** Input **
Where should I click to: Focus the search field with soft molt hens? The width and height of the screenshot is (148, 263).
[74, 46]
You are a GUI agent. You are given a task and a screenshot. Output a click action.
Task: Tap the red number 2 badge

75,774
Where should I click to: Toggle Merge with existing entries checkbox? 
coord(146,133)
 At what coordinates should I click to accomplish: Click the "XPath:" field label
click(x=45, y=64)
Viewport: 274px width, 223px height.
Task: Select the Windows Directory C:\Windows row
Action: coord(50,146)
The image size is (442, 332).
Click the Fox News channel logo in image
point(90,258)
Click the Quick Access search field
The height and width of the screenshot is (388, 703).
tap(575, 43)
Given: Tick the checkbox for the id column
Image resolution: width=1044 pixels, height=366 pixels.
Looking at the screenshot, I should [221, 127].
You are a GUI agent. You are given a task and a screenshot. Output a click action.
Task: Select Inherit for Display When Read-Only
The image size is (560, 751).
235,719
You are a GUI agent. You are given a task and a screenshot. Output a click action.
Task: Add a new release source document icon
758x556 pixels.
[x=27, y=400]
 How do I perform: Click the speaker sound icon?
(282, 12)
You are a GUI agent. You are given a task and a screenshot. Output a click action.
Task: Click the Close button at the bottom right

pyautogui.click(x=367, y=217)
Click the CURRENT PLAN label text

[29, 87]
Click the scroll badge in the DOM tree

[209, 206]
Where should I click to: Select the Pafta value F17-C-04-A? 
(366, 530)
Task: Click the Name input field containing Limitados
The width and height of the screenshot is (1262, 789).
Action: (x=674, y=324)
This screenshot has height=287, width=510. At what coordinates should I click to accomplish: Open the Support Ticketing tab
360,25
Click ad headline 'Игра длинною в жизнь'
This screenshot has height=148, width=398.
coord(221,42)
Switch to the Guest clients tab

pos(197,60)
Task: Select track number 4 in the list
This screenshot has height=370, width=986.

** What to do **
Write out each line exactly, beginning at the one with "The height and" and ending at the final line of the records above, with nothing added.

** Written answer **
The height and width of the screenshot is (388, 703).
tap(575, 43)
Given: Tick the checkbox for the id column
Image resolution: width=1044 pixels, height=366 pixels.
Looking at the screenshot, I should [221, 127].
You are a GUI agent. You are given a task and a screenshot. Output a click action.
Task: Select Inherit for Display When Read-Only
The image size is (560, 751).
235,719
You are a GUI agent. You are given a task and a screenshot. Output a click action.
Task: Add a new release source document icon
758x556 pixels.
[x=27, y=400]
 How do I perform: Click the speaker sound icon?
(282, 12)
You are a GUI agent. You are given a task and a screenshot. Output a click action.
Task: Click the Close button at the bottom right

pyautogui.click(x=367, y=217)
Click the CURRENT PLAN label text

[29, 87]
Click the scroll badge in the DOM tree

[209, 206]
Where should I click to: Select the Pafta value F17-C-04-A? 
(366, 530)
Task: Click the Name input field containing Limitados
The width and height of the screenshot is (1262, 789).
Action: (x=674, y=324)
This screenshot has height=287, width=510. At what coordinates should I click to accomplish: Open the Support Ticketing tab
360,25
Click ad headline 'Игра длинною в жизнь'
This screenshot has height=148, width=398.
coord(221,42)
Switch to the Guest clients tab

pos(197,60)
Task: Select track number 4 in the list
This screenshot has height=370, width=986.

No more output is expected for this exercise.